After Jobs’ death recently, RMS wrote on his website, “Steve Jobs, the pioneer of the computer as a jail made cool, designed to sever fools from their freedom, has died. Nobody deserves to have to die – not Jobs, not Mr. Bill (Gates), not even people guilty of bigger evils than theirs. But we all deserve the end of Jobs’ malign influence on people’s computing.”
Obviously, no love lost.
He started his talk by reminding his audience to take the stickers he had printed for them.
One of these stickers was bright yellow and read: “iBad. Bad for your freedom.”
Another one read, “Warning DRM. Products restricts usage or invades privacy.”
DRM, or digital rights management, is another technological advancement that RMS feels jails people. Digital music, movies and books these days usually come with DRM attached which limit the way in which users can access, execute or distribute those works (many of which are usually paid for).
That is why he referred to it as digital restrictions management instead, and cited examples of how some e-readers and music management systems have backdoors which allow the creators to access a customer’s purchased item and manipulate or remove certain content.
RMS constantly changed names of popular products and items because he did not want to help with the marketing – he referred to Apple products as “those i things” and the Amazon e-reader as “the Swindle”.
In today’s social digital world, it is no surprise then that networks like Facebook and Google+ were not spared his wrath. Privacy is high on his list, as is the need to use real names on a users’ profile.
It is hard not to be impressed by such an eccentric but dynamic public speaker, and his passion for a cause he obviously believes in very strongly is admirable.

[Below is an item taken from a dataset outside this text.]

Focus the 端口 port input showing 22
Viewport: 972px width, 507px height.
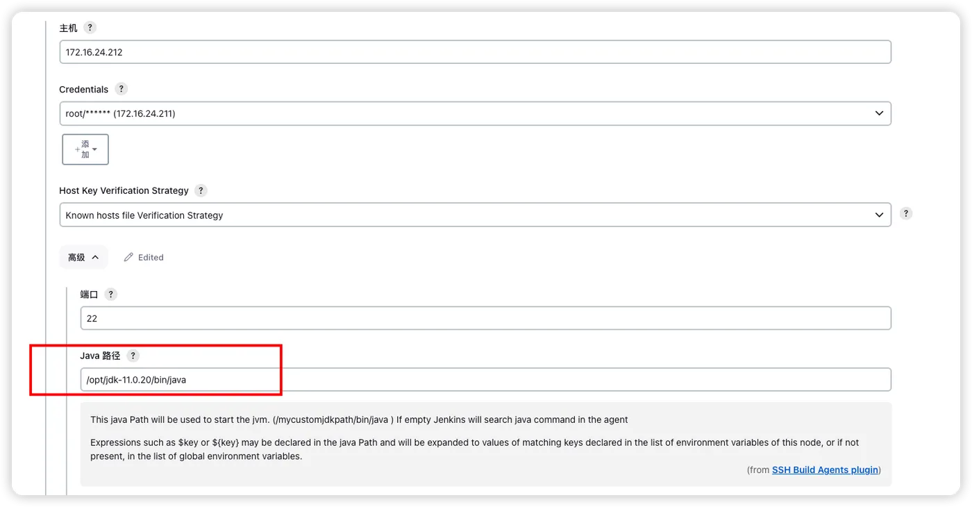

He also made a lot of sense and his points were mostly valid.
Although the things RMS propagated made a lot of sense and he raised many valid points, it was hard to believe that his vision of a “free” world would ever see light. A member of the audience suggested that his were utopian ideals but RMS felt that the strides he had made in his campaign for free software indicated that is a viable goal.
The reality is that it is names like Steve Jobs and Bill Gates that the general public will recognise. They are associated with brand names that people trust, which is how the commercial world works. It is thus hard to imagine RMS’ vision of the free software world. Still, there is no reason for the people – you and me – to give in so easily. It never hurts to know what we’re getting into, educate ourselves and use these technologies for its benefits, which include speaking out anytime we feel that technological masters have wronged us.
We can be more aware of our online behaviour, think about the tracks we’re leaving behind and think before we share private and personal information online.
I think the middle ground really is for digital citizens to empower themselves in terms of knowledge and actions.